# Set problem
Put all of the following material into a numbered list, one line per item, and omit any blank lines.

# Data for processing
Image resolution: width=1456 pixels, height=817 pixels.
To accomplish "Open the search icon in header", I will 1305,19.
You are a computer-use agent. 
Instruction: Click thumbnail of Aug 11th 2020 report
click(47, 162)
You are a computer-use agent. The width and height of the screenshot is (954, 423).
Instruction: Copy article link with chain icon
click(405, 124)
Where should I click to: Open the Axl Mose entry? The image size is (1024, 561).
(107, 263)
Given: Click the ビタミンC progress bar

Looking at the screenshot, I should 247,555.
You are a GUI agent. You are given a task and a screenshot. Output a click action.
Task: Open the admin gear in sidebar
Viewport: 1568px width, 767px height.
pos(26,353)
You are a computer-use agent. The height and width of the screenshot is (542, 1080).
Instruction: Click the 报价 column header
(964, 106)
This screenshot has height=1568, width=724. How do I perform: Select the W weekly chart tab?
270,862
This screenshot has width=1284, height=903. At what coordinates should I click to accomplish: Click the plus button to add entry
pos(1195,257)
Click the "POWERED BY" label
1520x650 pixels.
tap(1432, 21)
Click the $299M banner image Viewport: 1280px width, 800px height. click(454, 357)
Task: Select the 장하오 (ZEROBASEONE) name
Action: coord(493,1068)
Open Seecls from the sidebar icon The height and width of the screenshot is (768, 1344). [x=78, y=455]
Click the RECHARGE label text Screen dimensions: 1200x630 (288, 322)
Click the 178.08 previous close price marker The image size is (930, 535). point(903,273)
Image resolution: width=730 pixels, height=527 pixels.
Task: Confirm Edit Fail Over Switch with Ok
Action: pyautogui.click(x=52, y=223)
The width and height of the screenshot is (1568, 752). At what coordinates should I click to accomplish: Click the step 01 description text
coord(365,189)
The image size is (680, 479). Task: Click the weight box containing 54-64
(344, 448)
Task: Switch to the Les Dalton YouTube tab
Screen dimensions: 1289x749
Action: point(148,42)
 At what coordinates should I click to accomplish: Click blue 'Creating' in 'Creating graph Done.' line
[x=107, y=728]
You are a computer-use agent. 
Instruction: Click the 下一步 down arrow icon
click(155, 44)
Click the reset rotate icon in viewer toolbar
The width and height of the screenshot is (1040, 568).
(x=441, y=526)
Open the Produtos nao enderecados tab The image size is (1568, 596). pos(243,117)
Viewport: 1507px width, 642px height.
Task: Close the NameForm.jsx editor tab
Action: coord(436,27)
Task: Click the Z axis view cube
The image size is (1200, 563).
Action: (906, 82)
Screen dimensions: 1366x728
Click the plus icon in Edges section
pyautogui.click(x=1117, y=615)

# Output for this exercise
1. Image resolution: width=1456 pixels, height=817 pixels.
2. To accomplish "Open the search icon in header", I will 1305,19.
3. You are a computer-use agent. 
4. Instruction: Click thumbnail of Aug 11th 2020 report
5. click(47, 162)
6. You are a computer-use agent. The width and height of the screenshot is (954, 423).
7. Instruction: Copy article link with chain icon
8. click(405, 124)
9. Where should I click to: Open the Axl Mose entry? The image size is (1024, 561).
10. (107, 263)
11. Given: Click the ビタミンC progress bar
12. Looking at the screenshot, I should 247,555.
13. You are a GUI agent. You are given a task and a screenshot. Output a click action.
14. Task: Open the admin gear in sidebar
15. Viewport: 1568px width, 767px height.
16. pos(26,353)
17. You are a computer-use agent. The height and width of the screenshot is (542, 1080).
18. Instruction: Click the 报价 column header
19. (964, 106)
20. This screenshot has height=1568, width=724. How do I perform: Select the W weekly chart tab?
21. 270,862
22. This screenshot has width=1284, height=903. At what coordinates should I click to accomplish: Click the plus button to add entry
23. pos(1195,257)
24. Click the "POWERED BY" label
25. 1520x650 pixels.
26. tap(1432, 21)
27. Click the $299M banner image Viewport: 1280px width, 800px height. click(454, 357)
28. Task: Select the 장하오 (ZEROBASEONE) name
29. Action: coord(493,1068)
30. Open Seecls from the sidebar icon The height and width of the screenshot is (768, 1344). [x=78, y=455]
31. Click the RECHARGE label text Screen dimensions: 1200x630 (288, 322)
32. Click the 178.08 previous close price marker The image size is (930, 535). point(903,273)
33. Image resolution: width=730 pixels, height=527 pixels.
34. Task: Confirm Edit Fail Over Switch with Ok
35. Action: pyautogui.click(x=52, y=223)
36. The width and height of the screenshot is (1568, 752). At what coordinates should I click to accomplish: Click the step 01 description text
37. coord(365,189)
38. The image size is (680, 479). Task: Click the weight box containing 54-64
39. (344, 448)
40. Task: Switch to the Les Dalton YouTube tab
41. Screen dimensions: 1289x749
42. Action: point(148,42)
43.  At what coordinates should I click to accomplish: Click blue 'Creating' in 'Creating graph Done.' line
44. [x=107, y=728]
45. You are a computer-use agent. 
46. Instruction: Click the 下一步 down arrow icon
47. click(155, 44)
48. Click the reset rotate icon in viewer toolbar
49. The width and height of the screenshot is (1040, 568).
50. (x=441, y=526)
51. Open the Produtos nao enderecados tab The image size is (1568, 596). pos(243,117)
52. Viewport: 1507px width, 642px height.
53. Task: Close the NameForm.jsx editor tab
54. Action: coord(436,27)
55. Task: Click the Z axis view cube
56. The image size is (1200, 563).
57. Action: (906, 82)
58. Screen dimensions: 1366x728
59. Click the plus icon in Edges section
60. pyautogui.click(x=1117, y=615)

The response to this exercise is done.